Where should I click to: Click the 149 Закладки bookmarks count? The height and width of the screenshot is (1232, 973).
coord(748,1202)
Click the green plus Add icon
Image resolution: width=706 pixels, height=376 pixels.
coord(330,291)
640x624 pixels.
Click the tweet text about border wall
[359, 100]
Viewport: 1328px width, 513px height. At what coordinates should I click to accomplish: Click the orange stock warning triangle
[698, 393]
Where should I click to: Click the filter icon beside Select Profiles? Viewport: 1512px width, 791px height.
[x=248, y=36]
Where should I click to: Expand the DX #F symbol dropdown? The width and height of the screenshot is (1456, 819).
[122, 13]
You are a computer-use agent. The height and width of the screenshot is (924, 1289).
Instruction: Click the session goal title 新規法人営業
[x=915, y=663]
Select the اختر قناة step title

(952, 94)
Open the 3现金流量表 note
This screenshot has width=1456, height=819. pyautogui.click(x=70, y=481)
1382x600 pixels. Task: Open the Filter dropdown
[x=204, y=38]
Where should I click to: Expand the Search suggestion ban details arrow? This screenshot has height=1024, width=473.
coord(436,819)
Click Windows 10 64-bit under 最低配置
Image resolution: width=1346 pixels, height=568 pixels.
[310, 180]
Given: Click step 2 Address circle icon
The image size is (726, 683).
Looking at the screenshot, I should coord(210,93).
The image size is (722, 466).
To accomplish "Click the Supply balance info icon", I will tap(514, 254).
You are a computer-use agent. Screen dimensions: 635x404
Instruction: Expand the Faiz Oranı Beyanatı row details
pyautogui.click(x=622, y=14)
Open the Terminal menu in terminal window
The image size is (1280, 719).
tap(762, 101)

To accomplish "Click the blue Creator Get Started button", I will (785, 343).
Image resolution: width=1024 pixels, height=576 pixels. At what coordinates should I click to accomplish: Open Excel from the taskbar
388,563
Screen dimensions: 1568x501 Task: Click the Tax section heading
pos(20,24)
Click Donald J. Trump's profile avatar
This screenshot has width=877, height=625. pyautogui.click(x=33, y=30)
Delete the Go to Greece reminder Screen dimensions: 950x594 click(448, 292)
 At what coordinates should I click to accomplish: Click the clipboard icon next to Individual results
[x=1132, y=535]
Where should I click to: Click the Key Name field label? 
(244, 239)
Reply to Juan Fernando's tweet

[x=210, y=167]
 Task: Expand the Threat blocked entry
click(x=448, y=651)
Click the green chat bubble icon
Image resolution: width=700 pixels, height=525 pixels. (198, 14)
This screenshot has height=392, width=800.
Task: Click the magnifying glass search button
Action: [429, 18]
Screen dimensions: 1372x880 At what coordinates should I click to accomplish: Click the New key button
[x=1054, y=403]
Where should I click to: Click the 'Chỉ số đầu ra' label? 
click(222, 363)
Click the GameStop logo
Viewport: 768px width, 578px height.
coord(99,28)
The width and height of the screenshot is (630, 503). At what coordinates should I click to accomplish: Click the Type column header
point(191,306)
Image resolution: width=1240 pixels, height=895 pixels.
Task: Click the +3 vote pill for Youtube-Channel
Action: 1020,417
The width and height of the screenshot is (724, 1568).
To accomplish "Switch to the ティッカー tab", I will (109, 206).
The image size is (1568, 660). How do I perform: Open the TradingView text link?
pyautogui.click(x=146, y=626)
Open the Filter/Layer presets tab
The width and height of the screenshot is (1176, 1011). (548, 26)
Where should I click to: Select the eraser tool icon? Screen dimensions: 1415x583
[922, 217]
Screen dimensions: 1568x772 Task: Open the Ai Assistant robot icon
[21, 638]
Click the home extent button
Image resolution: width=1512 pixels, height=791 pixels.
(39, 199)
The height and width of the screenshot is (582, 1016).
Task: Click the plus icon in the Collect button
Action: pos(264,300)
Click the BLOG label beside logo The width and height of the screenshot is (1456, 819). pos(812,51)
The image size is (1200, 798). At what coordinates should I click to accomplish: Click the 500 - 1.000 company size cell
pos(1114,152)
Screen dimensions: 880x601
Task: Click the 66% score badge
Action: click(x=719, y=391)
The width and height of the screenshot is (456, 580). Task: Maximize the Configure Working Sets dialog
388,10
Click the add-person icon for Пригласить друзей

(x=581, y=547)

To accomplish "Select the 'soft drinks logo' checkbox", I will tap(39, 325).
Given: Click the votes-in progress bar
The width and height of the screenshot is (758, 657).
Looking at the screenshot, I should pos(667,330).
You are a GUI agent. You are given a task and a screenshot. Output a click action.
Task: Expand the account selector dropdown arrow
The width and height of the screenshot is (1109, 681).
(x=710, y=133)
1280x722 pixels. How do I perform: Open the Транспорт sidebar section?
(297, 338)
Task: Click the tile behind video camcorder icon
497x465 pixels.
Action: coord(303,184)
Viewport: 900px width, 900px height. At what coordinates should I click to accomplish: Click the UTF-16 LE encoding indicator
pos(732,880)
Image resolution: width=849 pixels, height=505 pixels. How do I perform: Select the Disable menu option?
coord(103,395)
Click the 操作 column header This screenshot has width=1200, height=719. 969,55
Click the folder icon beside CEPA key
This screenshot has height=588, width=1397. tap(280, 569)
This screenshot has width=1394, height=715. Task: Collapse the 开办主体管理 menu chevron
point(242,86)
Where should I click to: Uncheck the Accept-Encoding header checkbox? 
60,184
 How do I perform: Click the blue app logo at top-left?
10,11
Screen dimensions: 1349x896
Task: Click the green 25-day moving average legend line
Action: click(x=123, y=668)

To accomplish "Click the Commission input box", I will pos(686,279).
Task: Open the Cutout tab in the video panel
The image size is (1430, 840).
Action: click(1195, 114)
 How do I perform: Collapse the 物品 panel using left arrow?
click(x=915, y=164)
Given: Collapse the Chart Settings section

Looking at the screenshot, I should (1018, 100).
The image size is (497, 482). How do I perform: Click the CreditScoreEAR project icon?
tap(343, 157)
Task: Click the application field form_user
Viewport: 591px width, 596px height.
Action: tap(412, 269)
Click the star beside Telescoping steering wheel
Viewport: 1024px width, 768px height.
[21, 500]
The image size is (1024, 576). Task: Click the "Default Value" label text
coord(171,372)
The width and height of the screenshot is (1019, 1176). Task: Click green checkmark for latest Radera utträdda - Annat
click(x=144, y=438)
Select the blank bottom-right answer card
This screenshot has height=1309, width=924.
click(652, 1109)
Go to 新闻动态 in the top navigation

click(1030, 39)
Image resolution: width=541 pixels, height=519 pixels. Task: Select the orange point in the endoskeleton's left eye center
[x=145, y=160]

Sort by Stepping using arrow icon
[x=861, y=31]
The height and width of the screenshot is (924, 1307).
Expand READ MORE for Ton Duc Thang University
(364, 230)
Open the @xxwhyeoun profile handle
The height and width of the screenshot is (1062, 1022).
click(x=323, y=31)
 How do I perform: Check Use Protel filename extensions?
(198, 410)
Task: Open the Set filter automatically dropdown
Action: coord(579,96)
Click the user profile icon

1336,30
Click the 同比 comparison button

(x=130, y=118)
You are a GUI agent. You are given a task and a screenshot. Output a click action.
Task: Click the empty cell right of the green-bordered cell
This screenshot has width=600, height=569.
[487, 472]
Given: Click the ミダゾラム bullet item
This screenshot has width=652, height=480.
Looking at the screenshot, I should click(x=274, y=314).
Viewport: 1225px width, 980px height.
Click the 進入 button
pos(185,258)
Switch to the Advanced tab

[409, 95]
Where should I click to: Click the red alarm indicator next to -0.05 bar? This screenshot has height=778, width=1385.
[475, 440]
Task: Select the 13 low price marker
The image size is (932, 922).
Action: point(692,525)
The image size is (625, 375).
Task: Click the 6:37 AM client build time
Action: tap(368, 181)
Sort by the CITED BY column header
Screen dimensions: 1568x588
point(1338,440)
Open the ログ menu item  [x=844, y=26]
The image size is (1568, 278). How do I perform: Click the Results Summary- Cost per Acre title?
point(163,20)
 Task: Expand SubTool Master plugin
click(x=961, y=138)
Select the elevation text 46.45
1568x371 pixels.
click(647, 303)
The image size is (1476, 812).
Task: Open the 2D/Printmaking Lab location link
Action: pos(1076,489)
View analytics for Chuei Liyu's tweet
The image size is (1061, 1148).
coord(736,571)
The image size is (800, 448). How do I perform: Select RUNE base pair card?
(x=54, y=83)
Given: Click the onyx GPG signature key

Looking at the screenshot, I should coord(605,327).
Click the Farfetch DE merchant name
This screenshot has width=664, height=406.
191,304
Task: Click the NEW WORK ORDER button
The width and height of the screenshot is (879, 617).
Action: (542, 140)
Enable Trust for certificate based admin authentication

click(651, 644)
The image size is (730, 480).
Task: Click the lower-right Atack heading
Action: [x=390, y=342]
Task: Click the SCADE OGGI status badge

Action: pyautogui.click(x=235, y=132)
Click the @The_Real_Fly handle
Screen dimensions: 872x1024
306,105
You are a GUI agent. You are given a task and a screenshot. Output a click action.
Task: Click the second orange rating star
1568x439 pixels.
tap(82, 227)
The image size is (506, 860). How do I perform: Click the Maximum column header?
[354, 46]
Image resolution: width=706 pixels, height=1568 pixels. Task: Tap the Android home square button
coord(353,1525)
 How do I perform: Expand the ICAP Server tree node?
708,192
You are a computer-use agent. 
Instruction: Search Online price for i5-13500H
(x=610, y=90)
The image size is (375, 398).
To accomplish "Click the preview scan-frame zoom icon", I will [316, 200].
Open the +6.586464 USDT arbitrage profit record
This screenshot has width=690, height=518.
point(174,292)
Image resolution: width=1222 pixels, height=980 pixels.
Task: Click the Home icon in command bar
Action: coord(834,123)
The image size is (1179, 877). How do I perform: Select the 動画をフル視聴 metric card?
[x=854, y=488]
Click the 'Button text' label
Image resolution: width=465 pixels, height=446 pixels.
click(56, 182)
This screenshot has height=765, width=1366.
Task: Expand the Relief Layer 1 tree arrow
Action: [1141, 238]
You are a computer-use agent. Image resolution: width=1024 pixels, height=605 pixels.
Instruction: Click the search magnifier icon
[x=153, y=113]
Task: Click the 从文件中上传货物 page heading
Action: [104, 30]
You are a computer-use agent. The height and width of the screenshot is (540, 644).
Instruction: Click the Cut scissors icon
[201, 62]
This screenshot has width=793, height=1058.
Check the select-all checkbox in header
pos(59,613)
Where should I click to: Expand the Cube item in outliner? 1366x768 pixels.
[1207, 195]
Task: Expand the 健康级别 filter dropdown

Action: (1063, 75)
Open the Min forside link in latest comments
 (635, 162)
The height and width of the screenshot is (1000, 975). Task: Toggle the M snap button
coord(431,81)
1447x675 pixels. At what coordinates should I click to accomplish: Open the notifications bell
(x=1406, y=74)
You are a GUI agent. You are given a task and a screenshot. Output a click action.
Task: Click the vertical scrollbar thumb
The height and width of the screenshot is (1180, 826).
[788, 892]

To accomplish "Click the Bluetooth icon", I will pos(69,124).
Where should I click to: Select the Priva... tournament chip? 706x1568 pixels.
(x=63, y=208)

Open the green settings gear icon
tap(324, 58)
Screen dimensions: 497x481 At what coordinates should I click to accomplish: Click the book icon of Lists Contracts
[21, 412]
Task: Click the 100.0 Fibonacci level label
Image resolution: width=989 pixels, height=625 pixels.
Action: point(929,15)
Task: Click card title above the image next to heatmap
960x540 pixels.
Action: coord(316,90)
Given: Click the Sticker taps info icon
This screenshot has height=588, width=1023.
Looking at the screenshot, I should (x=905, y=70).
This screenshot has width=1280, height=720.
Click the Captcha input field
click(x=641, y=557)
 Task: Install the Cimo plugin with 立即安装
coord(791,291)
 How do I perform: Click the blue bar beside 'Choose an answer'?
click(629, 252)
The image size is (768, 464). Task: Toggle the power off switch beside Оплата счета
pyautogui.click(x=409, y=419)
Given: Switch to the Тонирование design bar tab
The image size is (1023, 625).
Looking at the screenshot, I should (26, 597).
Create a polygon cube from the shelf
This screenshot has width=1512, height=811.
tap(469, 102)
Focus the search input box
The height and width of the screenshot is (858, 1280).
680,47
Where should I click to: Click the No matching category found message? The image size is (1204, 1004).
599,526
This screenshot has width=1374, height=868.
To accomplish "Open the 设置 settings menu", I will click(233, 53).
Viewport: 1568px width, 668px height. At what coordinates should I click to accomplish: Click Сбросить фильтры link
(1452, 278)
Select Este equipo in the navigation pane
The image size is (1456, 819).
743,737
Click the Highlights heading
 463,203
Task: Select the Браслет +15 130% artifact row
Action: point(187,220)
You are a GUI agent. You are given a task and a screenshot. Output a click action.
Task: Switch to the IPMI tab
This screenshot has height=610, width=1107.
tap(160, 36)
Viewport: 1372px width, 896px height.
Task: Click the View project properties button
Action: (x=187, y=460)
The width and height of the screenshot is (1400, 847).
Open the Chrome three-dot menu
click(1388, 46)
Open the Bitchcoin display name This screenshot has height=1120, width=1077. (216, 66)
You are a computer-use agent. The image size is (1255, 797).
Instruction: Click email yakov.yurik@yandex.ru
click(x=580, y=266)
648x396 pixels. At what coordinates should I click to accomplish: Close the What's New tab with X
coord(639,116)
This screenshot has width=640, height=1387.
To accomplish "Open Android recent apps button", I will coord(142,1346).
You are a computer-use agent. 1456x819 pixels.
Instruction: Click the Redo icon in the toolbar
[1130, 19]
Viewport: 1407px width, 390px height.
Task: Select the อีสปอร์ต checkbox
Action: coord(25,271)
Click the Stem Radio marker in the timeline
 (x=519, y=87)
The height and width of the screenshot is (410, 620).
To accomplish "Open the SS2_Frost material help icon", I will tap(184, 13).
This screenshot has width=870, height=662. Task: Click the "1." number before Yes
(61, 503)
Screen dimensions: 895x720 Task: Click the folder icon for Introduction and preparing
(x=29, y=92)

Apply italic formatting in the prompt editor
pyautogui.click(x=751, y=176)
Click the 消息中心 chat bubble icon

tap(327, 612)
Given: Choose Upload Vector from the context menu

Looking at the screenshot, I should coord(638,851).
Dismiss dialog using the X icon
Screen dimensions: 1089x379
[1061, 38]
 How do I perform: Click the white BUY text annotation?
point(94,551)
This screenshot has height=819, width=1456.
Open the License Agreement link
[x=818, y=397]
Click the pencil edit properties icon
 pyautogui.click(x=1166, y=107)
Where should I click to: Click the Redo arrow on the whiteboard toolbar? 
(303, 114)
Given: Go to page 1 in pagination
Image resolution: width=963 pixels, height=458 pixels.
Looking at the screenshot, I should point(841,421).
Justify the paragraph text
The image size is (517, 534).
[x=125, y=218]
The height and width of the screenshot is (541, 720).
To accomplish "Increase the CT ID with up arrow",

* **REQUIRED WORK**
Revise the data from the line containing "The width and height of the screenshot is (1400, 847)." through the line containing "coord(639,116)", replacing "Chrome" with "Firefox" and leaving everything else unchanged. Provide only those lines.

* **COMPLETE OUTPUT**
The width and height of the screenshot is (1400, 847).
Open the Firefox three-dot menu
click(1388, 46)
Open the Bitchcoin display name This screenshot has height=1120, width=1077. (216, 66)
You are a computer-use agent. The image size is (1255, 797).
Instruction: Click email yakov.yurik@yandex.ru
click(x=580, y=266)
648x396 pixels. At what coordinates should I click to accomplish: Close the What's New tab with X
coord(639,116)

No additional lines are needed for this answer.